Carl Prean

Personal information
- Nationality: England
- Born: 20 August 1967 (age 58) Ryde, Isle of Wight

Sport
- Sport: Table tennis

Medal record
Men's table tennis
Representing England
European Championships
| Silver medal – second place | 1988 Paris | Team |
| Silver medal – second place | 1992 Stuttgart | Team |

= Carl Prean =

English table tennis player

Carl Lustig Prean (born 20 August 1967 in Ryde, Isle of Wight) is a former international table tennis player.
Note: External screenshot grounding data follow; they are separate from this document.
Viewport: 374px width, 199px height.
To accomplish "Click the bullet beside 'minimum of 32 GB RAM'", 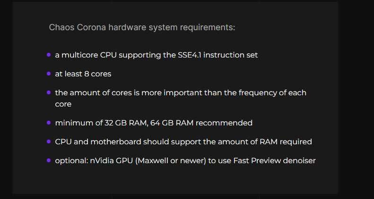I will pos(49,123).
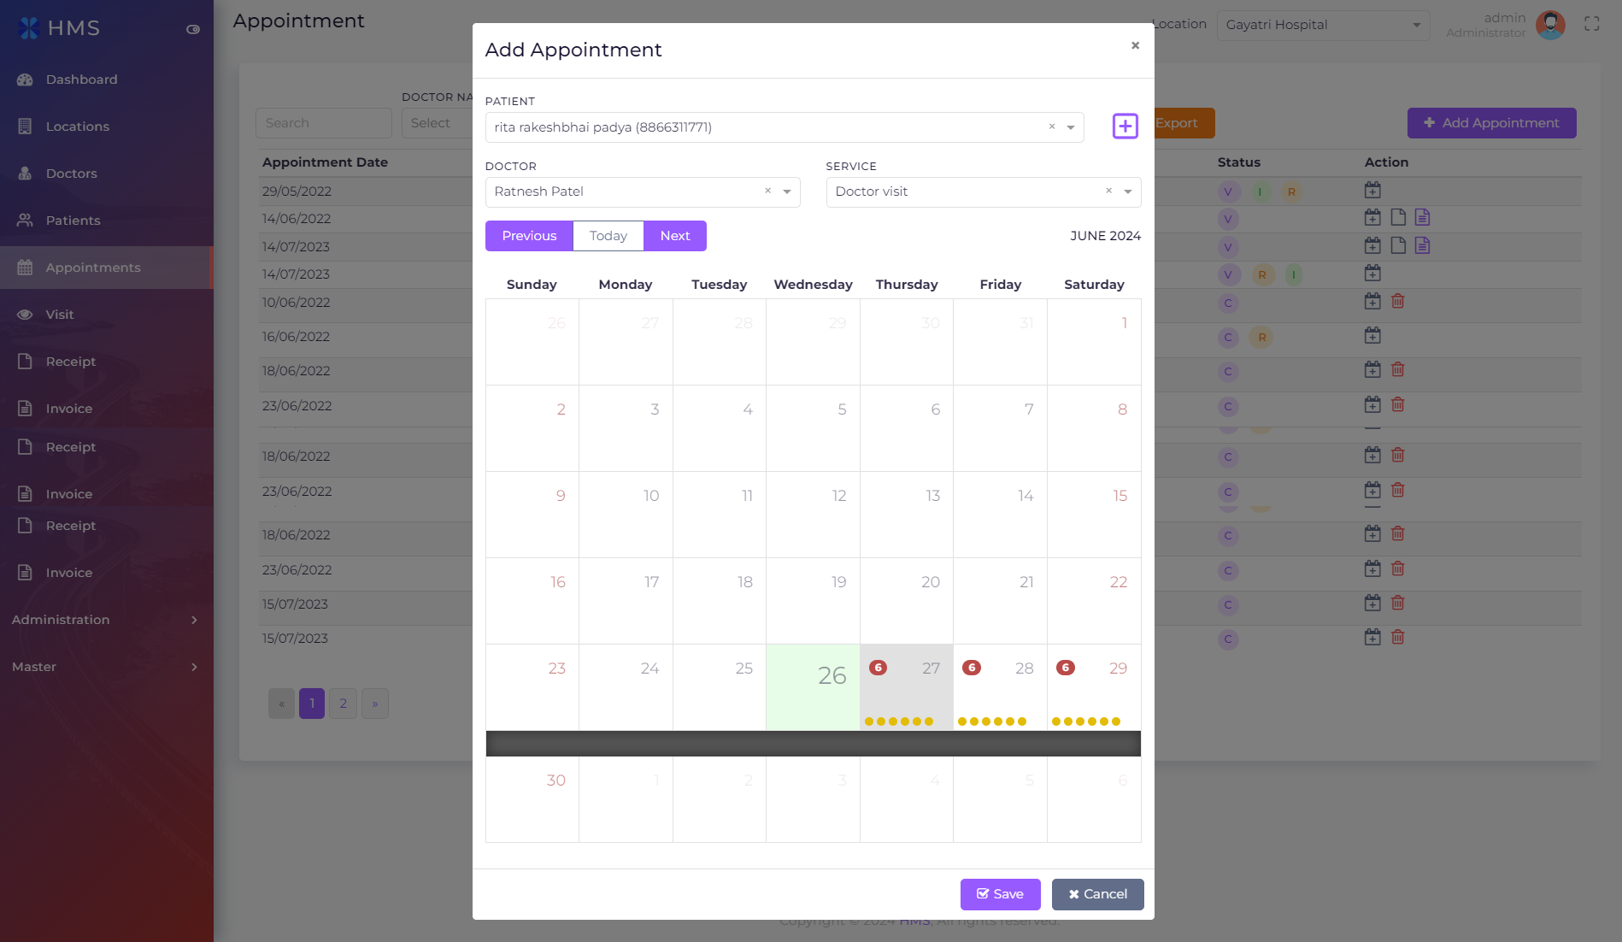This screenshot has height=942, width=1622.
Task: Save the appointment
Action: [x=1000, y=894]
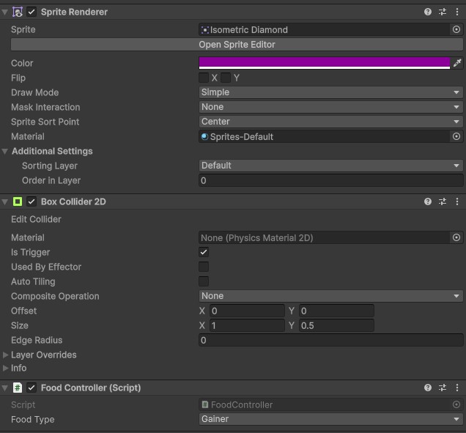Open Sprite Renderer help reference icon
Viewport: 466px width, 433px height.
click(x=428, y=12)
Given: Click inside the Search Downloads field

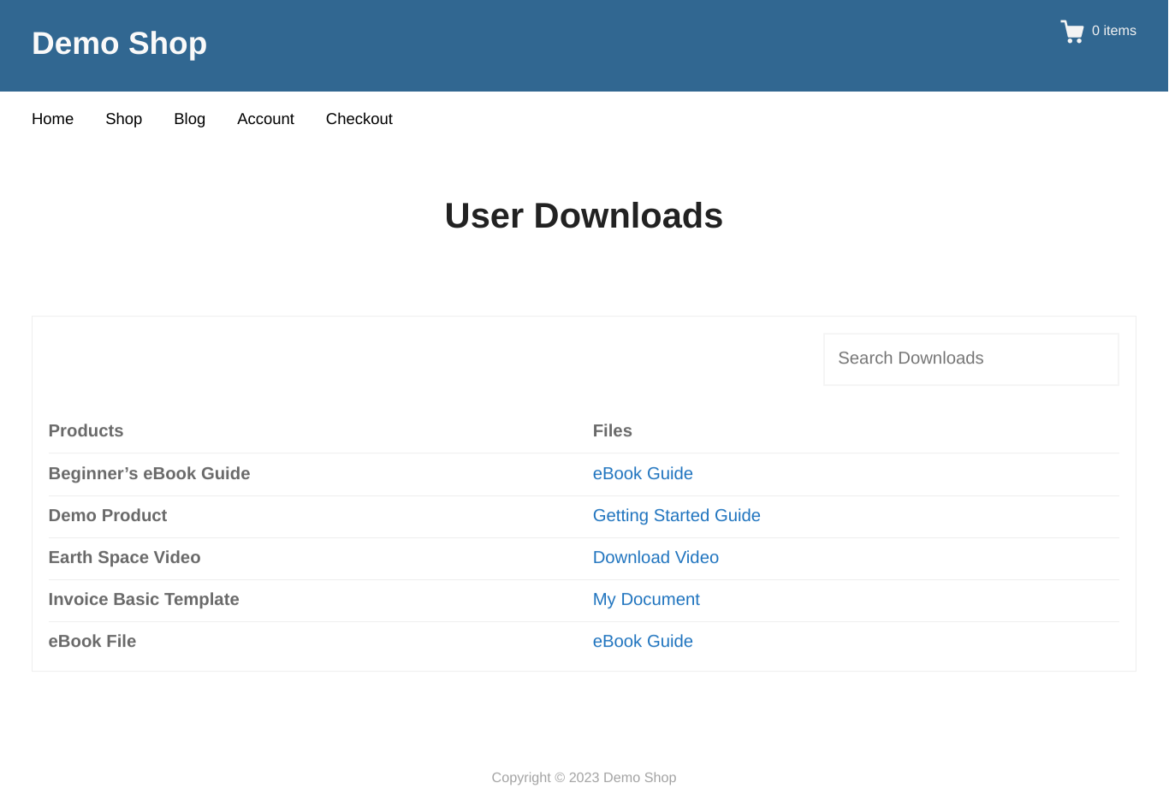Looking at the screenshot, I should coord(970,358).
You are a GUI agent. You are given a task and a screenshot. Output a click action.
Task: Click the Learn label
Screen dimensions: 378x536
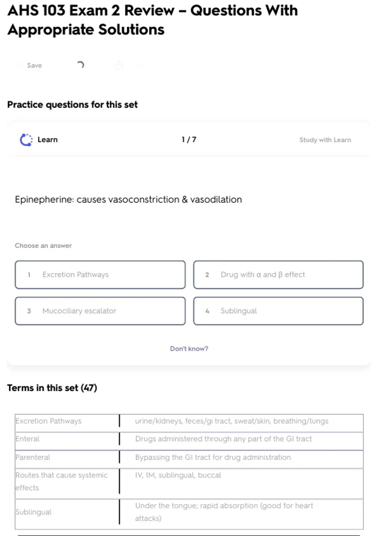[48, 140]
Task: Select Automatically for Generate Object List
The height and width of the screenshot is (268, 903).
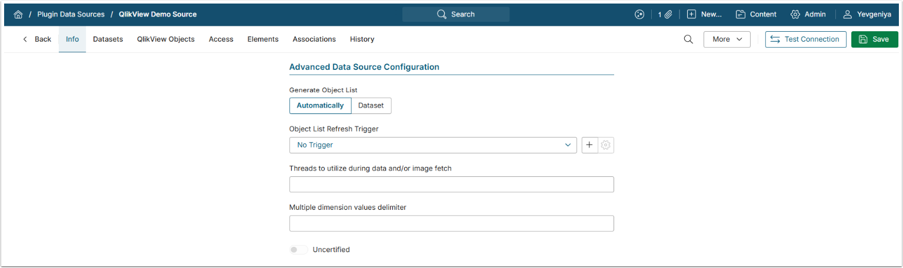Action: [x=320, y=106]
He competed at the three Olympic Games.

==Table tennis career==
He is former England senior no.1 table tennis player, a feat he first achieved when he was only 15. He is a three time English Men's Champion and won the European Youth Championships (Under 17 age group) in 1985 and (Under 14) in 1982. He is a winner of both the prestigious Belgian and Brazilian Opens, and represented Great Britain at three Olympics (Seoul, Barcelona and Atlanta).

At the Barcelona Olympics in 1992, Prean progressed from his group in first place following victories against Baboor (India), Casares (ESP) and Choi (PRK). In the last 16, Prean faced eventual winner Jan-Ove Waldner losing out 3 sets to nil.

Prean was known for his unorthodox style using combination bats and his strong forehand topspin.

He spent the majority of his career playing professionally in the German Bundesliga.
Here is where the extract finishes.